The point I want to make, though, is this. I don’t have full confidence in anyone. Not in Boris Johnson, or in Jack Doyle. Or in myself. Most people I trust about 51% until they prove otherwise. That judgment has proven to give me an exceptional rate of return over the course of my 42 cynical years. People are fallible. We shouldn’t need them to be perfect and it’s a bad sign of the times that we expect them to be.
Meanwhile the holidays are a tempting time to relax. But that’s how PR crises start. It’s always safer not to make a joke. And during a crisis don’t try to have any fun whatsoever. It’s the price of modern leadership. The public will hold you to a higher standard than it’s possible to hold themselves. Do you fancy letting off some steam? Get a punching bag installed at home. Don’t go to the bar. Or on Twitter. Or anywhere else even semi-public. Do your relaxation somewhere private with people you trust. I’m aware that these days we expect our leaders to be human and vulnerable. But not on this score. Our audiences are also more fragile and fickler during times like these. Or as Twitter user @GregClinker put it…
“You can remove my right to protest, take my citizenship away, give the security forces immunity from prosecution, privatize the NHS, allow 150,000 to die but I draw the line at an office party?”

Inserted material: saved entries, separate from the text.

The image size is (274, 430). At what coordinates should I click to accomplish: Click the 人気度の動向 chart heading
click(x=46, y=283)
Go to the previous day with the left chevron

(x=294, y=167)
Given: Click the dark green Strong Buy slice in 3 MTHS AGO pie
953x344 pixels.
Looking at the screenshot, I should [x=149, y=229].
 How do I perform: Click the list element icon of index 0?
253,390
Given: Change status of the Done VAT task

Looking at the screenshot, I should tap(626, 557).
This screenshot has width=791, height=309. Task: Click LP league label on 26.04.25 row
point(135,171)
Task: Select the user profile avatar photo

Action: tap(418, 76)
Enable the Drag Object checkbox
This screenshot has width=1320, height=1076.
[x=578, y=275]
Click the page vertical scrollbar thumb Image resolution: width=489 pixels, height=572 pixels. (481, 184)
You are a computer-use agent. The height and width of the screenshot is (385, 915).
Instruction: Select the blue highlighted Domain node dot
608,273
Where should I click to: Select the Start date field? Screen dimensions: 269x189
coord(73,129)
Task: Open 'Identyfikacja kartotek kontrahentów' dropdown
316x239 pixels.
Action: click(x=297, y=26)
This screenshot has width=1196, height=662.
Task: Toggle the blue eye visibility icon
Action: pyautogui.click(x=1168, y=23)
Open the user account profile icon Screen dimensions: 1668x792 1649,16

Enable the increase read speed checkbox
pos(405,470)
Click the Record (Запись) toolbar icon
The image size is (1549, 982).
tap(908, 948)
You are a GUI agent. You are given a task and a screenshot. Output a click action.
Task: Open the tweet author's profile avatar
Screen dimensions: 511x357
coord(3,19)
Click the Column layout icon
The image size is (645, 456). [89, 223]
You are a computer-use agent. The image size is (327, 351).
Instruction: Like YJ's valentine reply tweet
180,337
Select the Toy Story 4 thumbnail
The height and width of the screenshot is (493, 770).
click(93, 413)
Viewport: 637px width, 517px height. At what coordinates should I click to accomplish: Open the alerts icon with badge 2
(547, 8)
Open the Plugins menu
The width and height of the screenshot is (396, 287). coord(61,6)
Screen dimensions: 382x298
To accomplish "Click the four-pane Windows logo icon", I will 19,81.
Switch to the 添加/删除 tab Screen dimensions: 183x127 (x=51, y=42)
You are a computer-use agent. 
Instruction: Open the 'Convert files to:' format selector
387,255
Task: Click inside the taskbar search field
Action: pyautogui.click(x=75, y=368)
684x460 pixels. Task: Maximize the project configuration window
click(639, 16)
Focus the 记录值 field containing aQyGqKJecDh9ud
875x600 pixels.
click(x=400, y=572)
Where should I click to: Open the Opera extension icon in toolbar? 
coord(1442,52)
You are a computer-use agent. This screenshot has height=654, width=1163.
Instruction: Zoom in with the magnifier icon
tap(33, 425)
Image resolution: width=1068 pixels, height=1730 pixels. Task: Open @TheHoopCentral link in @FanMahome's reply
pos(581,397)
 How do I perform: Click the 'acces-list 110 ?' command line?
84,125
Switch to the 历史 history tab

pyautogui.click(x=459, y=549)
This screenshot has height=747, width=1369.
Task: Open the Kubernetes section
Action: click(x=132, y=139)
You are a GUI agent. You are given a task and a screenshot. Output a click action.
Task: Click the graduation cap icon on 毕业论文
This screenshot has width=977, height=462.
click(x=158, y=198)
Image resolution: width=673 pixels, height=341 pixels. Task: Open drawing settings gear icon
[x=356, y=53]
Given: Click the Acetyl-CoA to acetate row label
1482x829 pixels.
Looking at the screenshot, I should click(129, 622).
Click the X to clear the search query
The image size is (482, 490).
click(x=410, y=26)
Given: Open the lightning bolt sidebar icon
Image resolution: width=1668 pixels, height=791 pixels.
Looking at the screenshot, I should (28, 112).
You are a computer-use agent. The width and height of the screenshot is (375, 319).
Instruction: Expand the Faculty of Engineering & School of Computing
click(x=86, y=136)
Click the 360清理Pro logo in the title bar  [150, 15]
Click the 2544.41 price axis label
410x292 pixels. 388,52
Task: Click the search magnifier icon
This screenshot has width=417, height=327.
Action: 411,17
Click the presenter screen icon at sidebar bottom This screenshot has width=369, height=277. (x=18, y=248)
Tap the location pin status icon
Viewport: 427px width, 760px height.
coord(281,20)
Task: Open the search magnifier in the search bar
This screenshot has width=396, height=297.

And it’s the little things that bring us down. I quit working for a client this year over Slack. I was less than my usual patient self. I suggested they might need to find a new PR person on low blood sugar while I was waiting in line for a bagel on two hours of sleep. Note to self. Take a breath. Note to self. Don’t do sensitive communication via Slack. Note to self. Get more sleep and more understanding clients. Also: Be less of a jerk. But as I say, nobody is perfect. None of us. And I’ll own up to my own worst mistakes in the spirit of self-improvement. I’ve also coached people through extensive hostile scenario trainings. Many of them wouldn’t have been necessary in the first place if only somebody hadn’t been careless. Likewise, try not to be “tired and exhausted” too often, as the British tabloid euphemism for “drunk” goes. Especially not when you’re expected to be sober, and especially not if you’re on the clock.
What are your danger areas? What gets you going, and how do you hold back, when you’re about to go off? What provokes you to say stupid things in public? These are things to think about during the holiday season. They’re also useful things to roleplay while you do your crisis communications planning. You can write one usefully in an hour on the back of an envelope. If you’re a company or organization with a board and shareholders, it should be the result of a more extensive process.
And remember: None of us is perfect. Here’s hoping you do get to let your hair down somewhere this Christmas. Even if it’s ill-advised and it ruins your entire career. Be like the woman in Mad Men and get on the tractor. After all, what’s the worst that could happen?
Good luck to you in your debauchery, however limited. And Merry Christmas!